City of San Antonio v. Gerard Cortes

468 S.W.3d 580, 2015 Tex. App. LEXIS 4324, 2015 WL 1938695
CourtCourt of Appeals of Texas
DecidedApril 29, 2015
Docket04-14-00301-CV
StatusPublished
Cited by18 cases

This text of 468 S.W.3d 580 (City of San Antonio v. Gerard Cortes) is published on Counsel Stack Legal Research, covering Court of Appeals of Texas primary law. Counsel Stack provides free access to over 12 million legal documents including statutes, case law, regulations, and constitutions.

Bluebook
City of San Antonio v. Gerard Cortes, 468 S.W.3d 580, 2015 Tex. App. LEXIS 4324, 2015 WL 1938695 (Tex. Ct. App. 2015).

Opinion

OPINION

Karen Angelini, Justice"

The City of San Antonio appeals the trial court’s denial of its motion to abate and to compel arbitration. We reverse.

Background

In his amended petition, Appellee Gerard Cortes, a San Antonio firefighter, al *583 leged that the current Collective Bargaining Agreement (CBA), which was agreed to by the City and the Union, sets forth health benefits for active San Antonio firefighters like Cortes. According to Cortes’s petition, on or about April 2, 2014, he received a letter from his fire chief that described a “dependent verification process” conducted by the City in order “to verify the eligibility of dependents on [Cortes’s] medical benefit plan.” The letter signed by the fire chief stated that the demand for dependent verification “should be considered a directive from [his] office” and that “full cooperation is expected.” Cortes alleged that “[b]ecause the demand to provide the documentation is a ‘directive,’ the failure to follow this directive results in disciplinary actions, including suspension or termination.” According to Cortes’s petition, the directive by the fire chief “and the potential disciplinary action” exceeded the fire chiefs statutory authority under section 143.051 of the Texas Local Government Code to discipline members of the San Antonio Fire Department. Further, Cortes alleged that by demanding verification of dependents, the City unilaterally altered his health benefits and thus (1) denied Cortes his right to organize and bargain collectively with his public employer regarding a condition of his employment in violation of section 174.023 of the Texas Local Government Code, and (2) breached the obligation to negotiate in good faith in violation of section 174.105. Cortes sought declaratory and injunctive relief.
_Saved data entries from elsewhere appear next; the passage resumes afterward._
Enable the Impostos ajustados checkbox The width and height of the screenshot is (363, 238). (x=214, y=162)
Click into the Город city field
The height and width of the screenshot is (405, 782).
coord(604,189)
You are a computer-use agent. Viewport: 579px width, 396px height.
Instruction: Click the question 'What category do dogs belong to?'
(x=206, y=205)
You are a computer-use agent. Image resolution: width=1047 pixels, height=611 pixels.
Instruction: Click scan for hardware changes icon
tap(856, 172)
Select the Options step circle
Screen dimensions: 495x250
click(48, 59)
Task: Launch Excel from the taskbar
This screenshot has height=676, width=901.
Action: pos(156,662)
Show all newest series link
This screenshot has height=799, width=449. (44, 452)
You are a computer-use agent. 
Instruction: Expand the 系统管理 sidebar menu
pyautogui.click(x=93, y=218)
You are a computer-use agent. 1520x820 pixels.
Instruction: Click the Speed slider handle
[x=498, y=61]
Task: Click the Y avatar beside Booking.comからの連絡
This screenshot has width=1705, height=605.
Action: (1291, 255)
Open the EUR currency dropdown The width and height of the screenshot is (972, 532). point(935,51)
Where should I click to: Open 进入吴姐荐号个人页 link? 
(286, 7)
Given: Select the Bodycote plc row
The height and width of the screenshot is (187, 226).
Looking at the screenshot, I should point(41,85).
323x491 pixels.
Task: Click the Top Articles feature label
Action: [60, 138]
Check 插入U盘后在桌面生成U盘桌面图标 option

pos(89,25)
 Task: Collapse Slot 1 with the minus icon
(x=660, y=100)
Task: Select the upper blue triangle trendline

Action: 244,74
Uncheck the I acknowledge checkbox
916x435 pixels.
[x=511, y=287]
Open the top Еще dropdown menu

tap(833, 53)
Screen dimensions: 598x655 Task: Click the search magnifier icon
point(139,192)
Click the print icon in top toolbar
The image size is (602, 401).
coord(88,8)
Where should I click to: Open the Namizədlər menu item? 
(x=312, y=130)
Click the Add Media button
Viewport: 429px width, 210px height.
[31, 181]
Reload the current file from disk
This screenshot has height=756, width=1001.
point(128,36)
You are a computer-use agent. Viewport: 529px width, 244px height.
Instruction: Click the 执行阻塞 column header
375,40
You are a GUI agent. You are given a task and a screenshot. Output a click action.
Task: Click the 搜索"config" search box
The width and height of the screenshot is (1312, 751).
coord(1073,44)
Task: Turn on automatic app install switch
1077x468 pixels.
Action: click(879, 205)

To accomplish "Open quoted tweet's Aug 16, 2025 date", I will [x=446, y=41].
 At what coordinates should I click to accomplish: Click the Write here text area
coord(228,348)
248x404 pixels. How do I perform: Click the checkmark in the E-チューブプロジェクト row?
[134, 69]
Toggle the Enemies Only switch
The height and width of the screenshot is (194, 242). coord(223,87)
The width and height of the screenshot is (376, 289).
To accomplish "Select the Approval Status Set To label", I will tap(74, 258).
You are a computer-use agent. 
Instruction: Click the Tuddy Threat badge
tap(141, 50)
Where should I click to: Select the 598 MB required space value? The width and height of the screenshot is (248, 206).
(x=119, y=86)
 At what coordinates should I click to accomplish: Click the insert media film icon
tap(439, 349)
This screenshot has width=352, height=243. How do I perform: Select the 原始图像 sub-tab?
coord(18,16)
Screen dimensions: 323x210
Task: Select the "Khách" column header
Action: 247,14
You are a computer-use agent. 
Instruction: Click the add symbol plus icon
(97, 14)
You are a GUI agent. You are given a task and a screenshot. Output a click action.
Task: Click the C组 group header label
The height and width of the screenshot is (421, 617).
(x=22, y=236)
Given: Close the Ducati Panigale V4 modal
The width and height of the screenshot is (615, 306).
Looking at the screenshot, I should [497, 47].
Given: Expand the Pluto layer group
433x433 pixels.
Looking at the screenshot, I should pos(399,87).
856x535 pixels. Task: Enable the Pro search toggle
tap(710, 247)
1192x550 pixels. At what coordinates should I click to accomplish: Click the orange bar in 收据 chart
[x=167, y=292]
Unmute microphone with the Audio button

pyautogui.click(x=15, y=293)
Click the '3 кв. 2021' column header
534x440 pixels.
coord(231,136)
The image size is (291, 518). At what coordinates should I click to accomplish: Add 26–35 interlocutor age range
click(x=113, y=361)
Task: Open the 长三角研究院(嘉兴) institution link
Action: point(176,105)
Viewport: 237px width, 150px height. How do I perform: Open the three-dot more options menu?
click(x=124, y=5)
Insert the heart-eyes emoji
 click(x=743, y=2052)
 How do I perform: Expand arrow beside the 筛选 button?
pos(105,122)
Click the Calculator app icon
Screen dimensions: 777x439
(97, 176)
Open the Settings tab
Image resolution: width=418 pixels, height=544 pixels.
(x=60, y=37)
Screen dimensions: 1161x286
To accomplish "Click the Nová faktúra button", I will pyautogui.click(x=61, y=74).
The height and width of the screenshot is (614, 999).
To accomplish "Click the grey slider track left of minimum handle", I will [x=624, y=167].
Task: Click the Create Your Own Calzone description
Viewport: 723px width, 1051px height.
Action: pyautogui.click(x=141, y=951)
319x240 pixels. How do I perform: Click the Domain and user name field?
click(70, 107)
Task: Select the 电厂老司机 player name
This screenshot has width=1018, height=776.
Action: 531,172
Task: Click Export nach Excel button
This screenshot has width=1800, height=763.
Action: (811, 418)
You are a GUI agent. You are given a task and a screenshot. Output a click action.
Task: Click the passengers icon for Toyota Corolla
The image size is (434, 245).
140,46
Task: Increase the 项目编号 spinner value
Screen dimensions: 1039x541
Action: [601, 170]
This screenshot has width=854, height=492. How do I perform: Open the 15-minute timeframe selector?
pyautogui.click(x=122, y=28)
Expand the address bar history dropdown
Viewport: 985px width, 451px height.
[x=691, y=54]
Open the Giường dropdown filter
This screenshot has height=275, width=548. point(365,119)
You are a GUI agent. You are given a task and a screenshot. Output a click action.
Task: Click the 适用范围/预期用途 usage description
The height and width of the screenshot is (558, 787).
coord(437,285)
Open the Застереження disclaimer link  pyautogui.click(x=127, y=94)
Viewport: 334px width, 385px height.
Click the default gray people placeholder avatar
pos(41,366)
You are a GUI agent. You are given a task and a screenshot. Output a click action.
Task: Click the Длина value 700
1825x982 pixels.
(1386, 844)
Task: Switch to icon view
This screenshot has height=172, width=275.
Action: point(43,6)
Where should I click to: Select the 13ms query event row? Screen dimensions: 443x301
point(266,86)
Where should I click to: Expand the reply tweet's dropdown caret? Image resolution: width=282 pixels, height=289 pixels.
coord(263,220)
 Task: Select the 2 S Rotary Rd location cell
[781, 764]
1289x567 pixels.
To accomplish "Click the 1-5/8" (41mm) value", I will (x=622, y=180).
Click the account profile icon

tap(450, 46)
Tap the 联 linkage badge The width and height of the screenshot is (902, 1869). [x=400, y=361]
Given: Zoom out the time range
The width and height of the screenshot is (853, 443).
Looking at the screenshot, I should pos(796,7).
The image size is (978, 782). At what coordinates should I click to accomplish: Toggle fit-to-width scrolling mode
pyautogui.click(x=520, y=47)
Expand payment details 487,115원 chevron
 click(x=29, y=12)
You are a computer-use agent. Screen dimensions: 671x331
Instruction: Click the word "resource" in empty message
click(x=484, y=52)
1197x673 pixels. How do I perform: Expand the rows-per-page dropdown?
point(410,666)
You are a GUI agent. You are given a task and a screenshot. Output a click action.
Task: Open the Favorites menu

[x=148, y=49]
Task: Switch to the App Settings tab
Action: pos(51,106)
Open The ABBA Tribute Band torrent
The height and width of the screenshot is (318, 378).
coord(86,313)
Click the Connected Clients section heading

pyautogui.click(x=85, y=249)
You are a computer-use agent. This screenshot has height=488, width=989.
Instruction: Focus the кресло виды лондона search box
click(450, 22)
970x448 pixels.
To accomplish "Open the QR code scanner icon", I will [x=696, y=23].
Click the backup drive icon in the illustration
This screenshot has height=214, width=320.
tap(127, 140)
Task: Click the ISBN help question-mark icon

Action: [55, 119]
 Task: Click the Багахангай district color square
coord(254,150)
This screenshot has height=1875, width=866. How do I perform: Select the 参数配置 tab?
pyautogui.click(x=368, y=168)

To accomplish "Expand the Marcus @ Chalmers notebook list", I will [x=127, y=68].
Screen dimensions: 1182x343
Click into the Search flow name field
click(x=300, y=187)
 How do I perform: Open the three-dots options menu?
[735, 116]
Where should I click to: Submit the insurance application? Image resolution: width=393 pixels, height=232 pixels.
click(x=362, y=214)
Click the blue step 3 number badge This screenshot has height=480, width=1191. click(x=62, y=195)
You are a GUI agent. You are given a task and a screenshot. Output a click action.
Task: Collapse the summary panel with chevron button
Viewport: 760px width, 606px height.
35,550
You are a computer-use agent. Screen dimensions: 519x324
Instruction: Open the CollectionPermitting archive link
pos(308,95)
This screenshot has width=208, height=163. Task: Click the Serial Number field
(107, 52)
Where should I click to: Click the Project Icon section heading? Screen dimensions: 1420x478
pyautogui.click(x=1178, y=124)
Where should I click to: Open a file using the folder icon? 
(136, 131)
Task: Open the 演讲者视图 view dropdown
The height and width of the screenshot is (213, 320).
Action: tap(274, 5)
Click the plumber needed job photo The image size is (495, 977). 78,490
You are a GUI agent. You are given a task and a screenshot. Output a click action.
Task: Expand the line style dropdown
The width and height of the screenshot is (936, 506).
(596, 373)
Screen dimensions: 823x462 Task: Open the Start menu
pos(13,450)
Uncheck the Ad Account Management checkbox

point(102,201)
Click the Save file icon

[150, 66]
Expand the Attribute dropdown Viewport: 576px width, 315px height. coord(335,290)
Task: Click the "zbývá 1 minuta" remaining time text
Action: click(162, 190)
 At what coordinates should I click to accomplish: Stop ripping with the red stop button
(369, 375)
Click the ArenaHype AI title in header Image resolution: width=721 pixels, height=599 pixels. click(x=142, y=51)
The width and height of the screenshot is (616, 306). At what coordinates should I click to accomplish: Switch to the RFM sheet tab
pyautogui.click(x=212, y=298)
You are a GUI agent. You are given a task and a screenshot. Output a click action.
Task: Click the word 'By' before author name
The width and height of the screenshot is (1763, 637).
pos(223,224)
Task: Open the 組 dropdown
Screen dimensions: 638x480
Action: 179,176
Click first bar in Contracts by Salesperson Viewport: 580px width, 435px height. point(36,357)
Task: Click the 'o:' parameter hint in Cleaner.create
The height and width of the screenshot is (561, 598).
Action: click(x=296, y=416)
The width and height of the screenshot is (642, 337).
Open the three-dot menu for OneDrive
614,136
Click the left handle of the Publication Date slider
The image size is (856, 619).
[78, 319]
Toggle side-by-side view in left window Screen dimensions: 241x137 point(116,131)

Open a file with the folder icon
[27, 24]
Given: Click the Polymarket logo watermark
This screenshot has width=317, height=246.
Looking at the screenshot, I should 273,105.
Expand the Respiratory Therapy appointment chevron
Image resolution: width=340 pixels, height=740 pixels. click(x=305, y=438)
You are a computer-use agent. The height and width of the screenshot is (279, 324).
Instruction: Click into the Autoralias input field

In response to the lawsuit, the City filed a motion to abate and to compel arbitration. It later filed a supplement to its motion. The trial court denied the motion, and the City then filed this interlocutory appeal.

STANDARD OF REVIEW

The CBA in this case is governed by the Federal Arbitration Act. See City of San Antonio v. Int’l Ass’n of Fire Fighters, Local 624, Nos. 04-12-00783-CV & 04-13-00109-CV, 2013 WL 5508408, at *3 (Tex.App.-San Antonio Oct. 2, 2013, no pet.). Generally, we review a trial court’s ruling on a motion to compel arbitration for abuse of discretion, affording deference to the court’s factual determinations, but reviewing legal questions de novo. Garcia v. Huerta, 340 S.W.3d 864, 868 (Tex.App-San Antonio 2011, pet. denied). Thus, the existence and the applicability of an arbitration agreement is a question of law reviewed under a de novo standard. Id. If the arbitration agreement includes the claims at issue and the opposing party cannot prove any defense preventing arbitration, “the trial court has no discretion but to compel arbitration and stay its own proceedings.” In re FirstMerit Bank, 52 S.W.3d 749, 754 (Tex.2001).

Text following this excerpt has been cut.